Provided records:
*** Block opens ***
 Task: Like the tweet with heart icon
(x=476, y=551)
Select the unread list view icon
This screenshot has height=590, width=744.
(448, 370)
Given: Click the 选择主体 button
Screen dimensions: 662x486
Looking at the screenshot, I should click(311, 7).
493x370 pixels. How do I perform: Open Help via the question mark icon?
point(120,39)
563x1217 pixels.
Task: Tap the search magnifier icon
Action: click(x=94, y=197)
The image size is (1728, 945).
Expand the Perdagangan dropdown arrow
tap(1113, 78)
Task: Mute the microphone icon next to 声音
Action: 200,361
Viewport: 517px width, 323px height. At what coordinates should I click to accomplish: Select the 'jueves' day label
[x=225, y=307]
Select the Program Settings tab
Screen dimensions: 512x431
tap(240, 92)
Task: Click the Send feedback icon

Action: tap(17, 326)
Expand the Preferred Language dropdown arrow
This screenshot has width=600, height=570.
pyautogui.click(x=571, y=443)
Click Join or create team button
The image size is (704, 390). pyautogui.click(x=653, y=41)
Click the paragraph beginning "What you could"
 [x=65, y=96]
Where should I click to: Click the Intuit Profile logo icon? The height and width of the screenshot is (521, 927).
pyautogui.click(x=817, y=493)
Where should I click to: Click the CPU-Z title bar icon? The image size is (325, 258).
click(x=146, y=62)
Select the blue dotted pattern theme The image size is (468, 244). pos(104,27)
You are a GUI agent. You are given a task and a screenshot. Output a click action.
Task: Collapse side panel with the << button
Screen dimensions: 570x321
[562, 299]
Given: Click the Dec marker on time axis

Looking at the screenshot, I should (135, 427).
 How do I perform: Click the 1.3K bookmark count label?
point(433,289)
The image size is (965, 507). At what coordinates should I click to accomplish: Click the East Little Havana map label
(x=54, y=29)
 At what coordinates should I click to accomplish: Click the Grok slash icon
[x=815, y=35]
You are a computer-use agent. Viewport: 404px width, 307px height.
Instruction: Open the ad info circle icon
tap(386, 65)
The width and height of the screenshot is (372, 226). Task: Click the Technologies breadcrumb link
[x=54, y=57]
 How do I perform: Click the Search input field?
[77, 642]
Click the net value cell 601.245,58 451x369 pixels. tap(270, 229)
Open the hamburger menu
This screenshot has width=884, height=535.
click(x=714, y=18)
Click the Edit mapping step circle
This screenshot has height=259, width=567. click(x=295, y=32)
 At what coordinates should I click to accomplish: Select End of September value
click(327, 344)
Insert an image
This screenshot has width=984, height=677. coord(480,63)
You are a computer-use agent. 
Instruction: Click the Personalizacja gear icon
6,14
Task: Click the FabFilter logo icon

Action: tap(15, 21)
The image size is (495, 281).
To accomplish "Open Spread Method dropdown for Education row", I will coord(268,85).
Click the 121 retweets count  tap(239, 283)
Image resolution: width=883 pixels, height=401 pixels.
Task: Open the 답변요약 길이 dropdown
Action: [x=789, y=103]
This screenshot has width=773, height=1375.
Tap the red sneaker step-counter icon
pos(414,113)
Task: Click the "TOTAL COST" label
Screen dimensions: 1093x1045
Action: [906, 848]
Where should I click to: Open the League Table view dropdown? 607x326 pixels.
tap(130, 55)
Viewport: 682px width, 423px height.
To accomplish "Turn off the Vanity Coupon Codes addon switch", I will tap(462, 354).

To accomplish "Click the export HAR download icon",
*** Block closes ***
Problem details:
Return the line that contains "Insert an image", along with every line after it in the data above, exactly and with nothing else.

Exercise answer:
Insert an image
This screenshot has width=984, height=677. coord(480,63)
You are a computer-use agent. 
Instruction: Click the Personalizacja gear icon
6,14
Task: Click the FabFilter logo icon

Action: tap(15, 21)
The image size is (495, 281).
To accomplish "Open Spread Method dropdown for Education row", I will coord(268,85).
Click the 121 retweets count  tap(239, 283)
Image resolution: width=883 pixels, height=401 pixels.
Task: Open the 답변요약 길이 dropdown
Action: [x=789, y=103]
This screenshot has width=773, height=1375.
Tap the red sneaker step-counter icon
pos(414,113)
Task: Click the "TOTAL COST" label
Screen dimensions: 1093x1045
Action: [906, 848]
Where should I click to: Open the League Table view dropdown? 607x326 pixels.
tap(130, 55)
Viewport: 682px width, 423px height.
To accomplish "Turn off the Vanity Coupon Codes addon switch", I will tap(462, 354).

To accomplish "Click the export HAR download icon",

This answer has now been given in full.